Pluvicto was approved in Canada just last month, and it will allow doctors, for the first time, to target and treat specific cancer cells.
“So instead of being a shotgun approach to treating cancer, it’s a missile directly to the prostate cancer cells,” Rendon said.
This targeted approach will not only help patients live longer and with a much better quality of life, he said, but it will also produce fewer of the side effects that come with other treatments.
“It is very difficult talking to a patient telling them that we have nothing else to offer for the disease … So it is amazing to be able to off this to these patients,” Rendon said.
Only four per cent of advanced prostate cancer cases are preventable, based on currently-known risk factors, which is why advancements in prostate cancer treatment are critical, Rendon said.
“Since 2004, we have about six to eight new drugs approved, thanks to hundreds of clinical trials and many thousands of patients who have gone through this,” he said. “In these 15 years, we have been able to almost triple the life expectancy of patients with advanced prostate cancer.”

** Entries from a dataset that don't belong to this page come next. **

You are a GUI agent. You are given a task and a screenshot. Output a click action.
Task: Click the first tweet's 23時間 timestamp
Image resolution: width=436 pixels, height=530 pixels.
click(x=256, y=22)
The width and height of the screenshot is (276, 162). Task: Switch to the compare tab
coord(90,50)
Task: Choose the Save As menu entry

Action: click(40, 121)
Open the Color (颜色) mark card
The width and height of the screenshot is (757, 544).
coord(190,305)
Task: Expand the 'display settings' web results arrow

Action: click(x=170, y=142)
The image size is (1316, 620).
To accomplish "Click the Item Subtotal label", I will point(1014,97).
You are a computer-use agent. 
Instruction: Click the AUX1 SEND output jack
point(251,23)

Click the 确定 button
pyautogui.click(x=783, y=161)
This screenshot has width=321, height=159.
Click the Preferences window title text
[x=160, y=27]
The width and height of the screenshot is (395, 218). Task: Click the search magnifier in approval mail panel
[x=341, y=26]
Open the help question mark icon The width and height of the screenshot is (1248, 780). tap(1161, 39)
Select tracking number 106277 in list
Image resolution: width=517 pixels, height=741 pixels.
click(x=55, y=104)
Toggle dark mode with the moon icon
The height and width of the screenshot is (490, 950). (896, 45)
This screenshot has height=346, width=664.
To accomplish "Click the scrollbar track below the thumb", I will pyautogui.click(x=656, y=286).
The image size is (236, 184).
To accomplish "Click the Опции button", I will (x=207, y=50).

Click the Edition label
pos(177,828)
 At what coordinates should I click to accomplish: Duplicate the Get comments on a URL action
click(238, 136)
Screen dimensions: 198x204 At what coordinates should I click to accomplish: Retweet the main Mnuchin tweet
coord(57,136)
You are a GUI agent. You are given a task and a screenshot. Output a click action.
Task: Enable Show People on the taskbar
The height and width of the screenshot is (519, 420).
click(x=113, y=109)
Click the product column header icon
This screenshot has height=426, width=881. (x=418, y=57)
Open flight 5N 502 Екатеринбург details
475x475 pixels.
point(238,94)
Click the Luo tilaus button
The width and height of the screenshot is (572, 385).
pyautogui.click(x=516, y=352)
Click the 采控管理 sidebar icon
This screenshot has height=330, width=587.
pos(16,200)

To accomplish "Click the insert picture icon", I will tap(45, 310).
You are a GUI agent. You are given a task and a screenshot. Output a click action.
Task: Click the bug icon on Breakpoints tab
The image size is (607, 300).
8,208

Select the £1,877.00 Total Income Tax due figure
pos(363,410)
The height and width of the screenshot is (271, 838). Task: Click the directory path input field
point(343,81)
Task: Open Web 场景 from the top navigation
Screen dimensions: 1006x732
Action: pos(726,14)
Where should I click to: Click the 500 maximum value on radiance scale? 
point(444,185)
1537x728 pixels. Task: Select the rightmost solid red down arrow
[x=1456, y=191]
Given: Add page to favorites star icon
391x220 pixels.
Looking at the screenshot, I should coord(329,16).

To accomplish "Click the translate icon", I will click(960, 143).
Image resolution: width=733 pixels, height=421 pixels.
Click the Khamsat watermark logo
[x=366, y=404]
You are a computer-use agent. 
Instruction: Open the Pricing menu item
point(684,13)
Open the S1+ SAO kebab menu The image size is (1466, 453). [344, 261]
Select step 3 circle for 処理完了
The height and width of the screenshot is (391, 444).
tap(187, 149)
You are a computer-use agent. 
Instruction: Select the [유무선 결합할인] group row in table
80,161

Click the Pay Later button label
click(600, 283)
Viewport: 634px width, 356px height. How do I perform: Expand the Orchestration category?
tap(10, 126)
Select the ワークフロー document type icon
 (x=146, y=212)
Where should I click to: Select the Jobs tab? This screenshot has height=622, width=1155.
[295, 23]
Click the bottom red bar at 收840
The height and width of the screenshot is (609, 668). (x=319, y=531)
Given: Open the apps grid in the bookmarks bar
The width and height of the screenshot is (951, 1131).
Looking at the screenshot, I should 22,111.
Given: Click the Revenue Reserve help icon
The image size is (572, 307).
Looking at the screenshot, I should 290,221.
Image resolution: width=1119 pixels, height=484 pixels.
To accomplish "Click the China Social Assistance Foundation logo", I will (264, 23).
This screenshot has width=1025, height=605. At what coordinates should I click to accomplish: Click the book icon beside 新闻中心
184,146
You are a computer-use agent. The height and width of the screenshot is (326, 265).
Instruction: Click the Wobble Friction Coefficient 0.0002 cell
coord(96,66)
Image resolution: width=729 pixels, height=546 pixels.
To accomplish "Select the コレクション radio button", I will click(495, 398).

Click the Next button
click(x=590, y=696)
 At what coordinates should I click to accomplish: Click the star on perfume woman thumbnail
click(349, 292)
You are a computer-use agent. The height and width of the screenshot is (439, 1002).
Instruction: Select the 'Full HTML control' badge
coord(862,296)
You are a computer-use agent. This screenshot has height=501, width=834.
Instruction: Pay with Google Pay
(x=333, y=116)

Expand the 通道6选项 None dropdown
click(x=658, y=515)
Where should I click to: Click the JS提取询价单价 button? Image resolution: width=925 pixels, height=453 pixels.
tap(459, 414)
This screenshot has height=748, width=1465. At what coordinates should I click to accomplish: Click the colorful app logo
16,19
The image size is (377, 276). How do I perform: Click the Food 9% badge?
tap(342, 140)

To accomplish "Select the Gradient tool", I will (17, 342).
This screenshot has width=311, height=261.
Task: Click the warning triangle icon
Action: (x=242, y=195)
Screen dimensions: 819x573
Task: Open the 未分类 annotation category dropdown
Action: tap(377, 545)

The ongoing research is not lost on Carson, who understands that this new drug may be his last treatment option.
“Dr. Rendon hasn’t said ‘we can either put you in the trial or try drug B,’ so I’m not sure what else is out there for me,” said Carson.
“The idea that this radioactive drug will seek out the prostate cancer cells and attach to them and radiate just them — that sounds brilliant to me, and hopefully it will work.”